BÜNDNIS 90/DIE GRÜNEN Thüringen kämpfen seit vielen Jahren an der Seite des Blinden- und Sehbehindertenverbandes für ein auskömmliches Blindengeld, das den tatsächlichen Nachteilsausgleich sichert. Astrid Rothe-Beinlich, Landessprecherin der Thüringer Bündnisgrünen und erfolgreiche Spitzenkandidatin bei der Landtagswahl wird deshalb auch heute vor Ort dem Blinden- und Sehbehindertenverband ihre Solidarität demonstrieren und die Mahnwache vor der Staatskanzlei unterstützen.
"Mit 220 Euro Blindengeld bildet Thüringen das traurige Schlusslicht in Sachen Blindengeld, seitdem Niedersachsen rückwirkend zum 1.Januar 2009 das Landesblindengeld auf 265 Euro monatlich für Erwachsene und 320 Euro für unter 25jährige angehoben hat und die rote Laterne damit an Thüringen ging", gibt die Grünenpolitikerin aus aktuellem Anlass zu bedenken.
"Selbstbestimmte Teilhabe an der Gesellschaft ist seit jeher Bestandteil unseres Selbstverständnisses bündnisgrüner Politik für Menschen mit Behinderungen. "Selbstbestimmt statt fremdbestimmt" leben hat für uns daher in Theorie wie Praxis oberste Priorität. Bündnisgrüne Politik will Menschen mit Behinderungen individuelle Wahlmöglichkeiten eröffnen. Wir kämpfen damit gegen eine Politik, die Menschen mit Behinderungen einen Lebensweg vorgeben möchte oder überhaupt erst behindert. Und genau deshalb braucht es auch ein auskömmliches Blindengeld", ist Astrid Rothe-Beinlich überzeugt.
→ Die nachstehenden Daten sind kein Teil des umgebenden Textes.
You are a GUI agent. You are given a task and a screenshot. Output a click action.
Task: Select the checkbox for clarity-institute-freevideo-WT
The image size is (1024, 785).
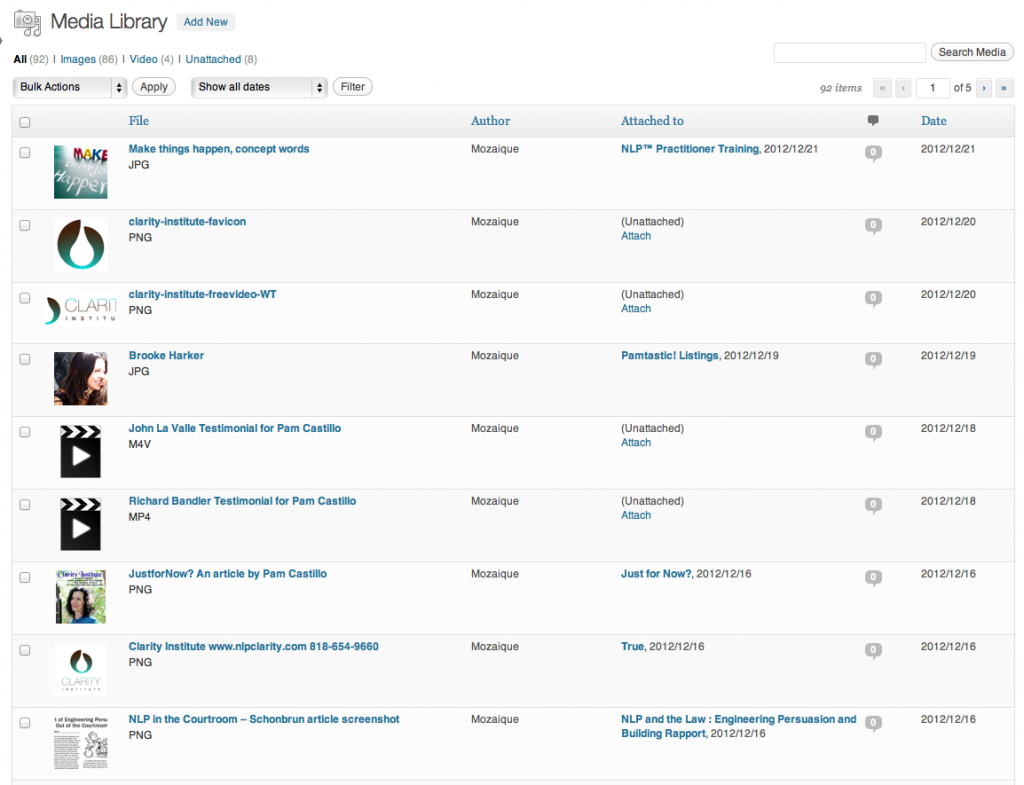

Für die Zukunft forderte die Grünen-Politikerin von der Bundesregierung ein bundeseinheitliches Teilhabegeld, da nicht nachzuvollziehen sei, dass Blinde in einem Bundesland mehr, in dem anderen aber erheblich weniger oder gar keinen Nachteilsausgleich bekämen. "Dieses muss allerdings die tatsächlichen Bedarfe abdecken", schließt Astrid Rothe-Beinlich.